▶ WHAT IS REQUIRED:
Please pull out every row below that contains the word "Connect", copying each such row in full.

[Start of RAW RECORDS]

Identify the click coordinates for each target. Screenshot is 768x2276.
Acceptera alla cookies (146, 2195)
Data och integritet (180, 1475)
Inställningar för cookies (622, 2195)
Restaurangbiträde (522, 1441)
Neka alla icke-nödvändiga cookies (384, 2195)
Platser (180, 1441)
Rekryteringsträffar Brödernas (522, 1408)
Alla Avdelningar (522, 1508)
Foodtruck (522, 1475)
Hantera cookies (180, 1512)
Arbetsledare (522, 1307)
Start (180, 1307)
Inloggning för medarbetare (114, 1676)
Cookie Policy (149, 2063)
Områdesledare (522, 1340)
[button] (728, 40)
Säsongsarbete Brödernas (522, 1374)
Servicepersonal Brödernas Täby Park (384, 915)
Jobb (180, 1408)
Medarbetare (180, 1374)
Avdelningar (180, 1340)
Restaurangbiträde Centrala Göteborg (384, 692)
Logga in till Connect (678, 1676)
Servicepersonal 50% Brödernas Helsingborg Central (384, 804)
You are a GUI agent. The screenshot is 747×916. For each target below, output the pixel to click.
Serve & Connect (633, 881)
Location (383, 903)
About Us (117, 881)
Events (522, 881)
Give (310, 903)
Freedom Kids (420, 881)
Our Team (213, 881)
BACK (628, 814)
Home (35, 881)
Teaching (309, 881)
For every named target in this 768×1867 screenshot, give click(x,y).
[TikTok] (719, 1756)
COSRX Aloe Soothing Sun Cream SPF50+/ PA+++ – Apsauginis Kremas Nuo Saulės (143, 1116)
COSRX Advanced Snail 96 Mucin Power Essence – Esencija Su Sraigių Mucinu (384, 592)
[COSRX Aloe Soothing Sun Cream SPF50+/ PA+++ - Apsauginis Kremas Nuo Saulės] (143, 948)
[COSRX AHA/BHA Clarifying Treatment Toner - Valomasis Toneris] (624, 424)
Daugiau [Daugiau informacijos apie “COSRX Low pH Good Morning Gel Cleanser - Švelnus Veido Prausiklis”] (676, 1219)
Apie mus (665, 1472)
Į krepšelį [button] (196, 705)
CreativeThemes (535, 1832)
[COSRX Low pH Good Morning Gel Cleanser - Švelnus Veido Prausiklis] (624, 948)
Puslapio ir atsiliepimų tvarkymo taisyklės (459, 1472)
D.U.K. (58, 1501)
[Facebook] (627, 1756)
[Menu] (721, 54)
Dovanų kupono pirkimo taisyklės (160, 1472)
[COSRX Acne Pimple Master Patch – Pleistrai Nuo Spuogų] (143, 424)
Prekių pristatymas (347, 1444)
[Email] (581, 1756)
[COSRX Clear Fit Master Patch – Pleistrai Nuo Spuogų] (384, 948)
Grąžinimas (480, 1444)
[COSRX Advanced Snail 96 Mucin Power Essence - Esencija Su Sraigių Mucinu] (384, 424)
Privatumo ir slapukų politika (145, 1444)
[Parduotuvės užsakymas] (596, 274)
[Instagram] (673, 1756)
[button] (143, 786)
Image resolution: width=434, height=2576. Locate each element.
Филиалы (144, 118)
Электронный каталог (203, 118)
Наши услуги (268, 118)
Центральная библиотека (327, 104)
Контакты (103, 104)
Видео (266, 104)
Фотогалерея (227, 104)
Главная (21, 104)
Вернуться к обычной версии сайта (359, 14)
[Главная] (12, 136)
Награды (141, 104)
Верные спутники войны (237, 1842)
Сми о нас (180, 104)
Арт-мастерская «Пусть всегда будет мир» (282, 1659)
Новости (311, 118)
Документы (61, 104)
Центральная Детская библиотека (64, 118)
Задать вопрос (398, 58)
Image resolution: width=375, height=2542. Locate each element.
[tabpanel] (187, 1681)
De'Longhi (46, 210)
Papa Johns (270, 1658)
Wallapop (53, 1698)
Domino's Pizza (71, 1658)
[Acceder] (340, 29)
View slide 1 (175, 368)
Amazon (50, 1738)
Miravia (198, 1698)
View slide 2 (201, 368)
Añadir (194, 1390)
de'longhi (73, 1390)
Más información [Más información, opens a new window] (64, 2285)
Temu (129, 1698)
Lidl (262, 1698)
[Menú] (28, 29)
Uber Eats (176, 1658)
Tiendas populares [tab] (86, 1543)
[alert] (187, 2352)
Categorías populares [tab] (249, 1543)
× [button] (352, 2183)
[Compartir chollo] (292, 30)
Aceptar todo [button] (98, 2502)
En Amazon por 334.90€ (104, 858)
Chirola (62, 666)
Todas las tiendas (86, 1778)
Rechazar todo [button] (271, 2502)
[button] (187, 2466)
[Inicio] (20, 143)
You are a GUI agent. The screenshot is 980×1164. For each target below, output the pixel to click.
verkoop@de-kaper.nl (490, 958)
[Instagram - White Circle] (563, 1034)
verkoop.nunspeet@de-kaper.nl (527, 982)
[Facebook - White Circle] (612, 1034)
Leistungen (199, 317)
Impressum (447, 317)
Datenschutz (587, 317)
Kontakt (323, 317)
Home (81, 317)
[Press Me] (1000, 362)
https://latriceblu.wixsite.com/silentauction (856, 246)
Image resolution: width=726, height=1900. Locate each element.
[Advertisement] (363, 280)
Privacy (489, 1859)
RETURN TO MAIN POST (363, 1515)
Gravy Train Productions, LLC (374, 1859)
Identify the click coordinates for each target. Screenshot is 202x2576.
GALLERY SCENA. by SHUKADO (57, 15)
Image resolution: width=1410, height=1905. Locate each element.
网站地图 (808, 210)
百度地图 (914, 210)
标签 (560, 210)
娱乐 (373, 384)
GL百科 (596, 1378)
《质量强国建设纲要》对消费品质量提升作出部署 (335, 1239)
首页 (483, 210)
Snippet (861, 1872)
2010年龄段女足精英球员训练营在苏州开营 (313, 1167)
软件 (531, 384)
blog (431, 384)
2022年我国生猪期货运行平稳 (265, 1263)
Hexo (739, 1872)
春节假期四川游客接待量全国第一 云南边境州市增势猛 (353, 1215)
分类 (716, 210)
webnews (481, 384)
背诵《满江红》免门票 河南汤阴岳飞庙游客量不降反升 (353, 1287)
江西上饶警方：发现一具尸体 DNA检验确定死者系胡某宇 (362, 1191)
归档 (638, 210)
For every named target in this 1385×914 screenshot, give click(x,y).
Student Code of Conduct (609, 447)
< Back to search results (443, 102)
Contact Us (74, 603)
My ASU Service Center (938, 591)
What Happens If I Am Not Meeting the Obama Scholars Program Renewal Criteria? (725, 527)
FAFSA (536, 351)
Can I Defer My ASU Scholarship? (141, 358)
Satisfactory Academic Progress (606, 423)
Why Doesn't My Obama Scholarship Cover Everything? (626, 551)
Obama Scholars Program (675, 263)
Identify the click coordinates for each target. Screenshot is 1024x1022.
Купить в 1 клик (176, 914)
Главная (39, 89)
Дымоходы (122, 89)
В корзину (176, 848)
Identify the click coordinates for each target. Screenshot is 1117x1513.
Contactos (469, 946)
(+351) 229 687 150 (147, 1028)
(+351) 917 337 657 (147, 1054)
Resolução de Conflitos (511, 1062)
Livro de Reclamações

[End of RAW RECORDS]

▶ RESULT BELOW:
Logga in till Connect (678, 1676)
Serve & Connect (633, 881)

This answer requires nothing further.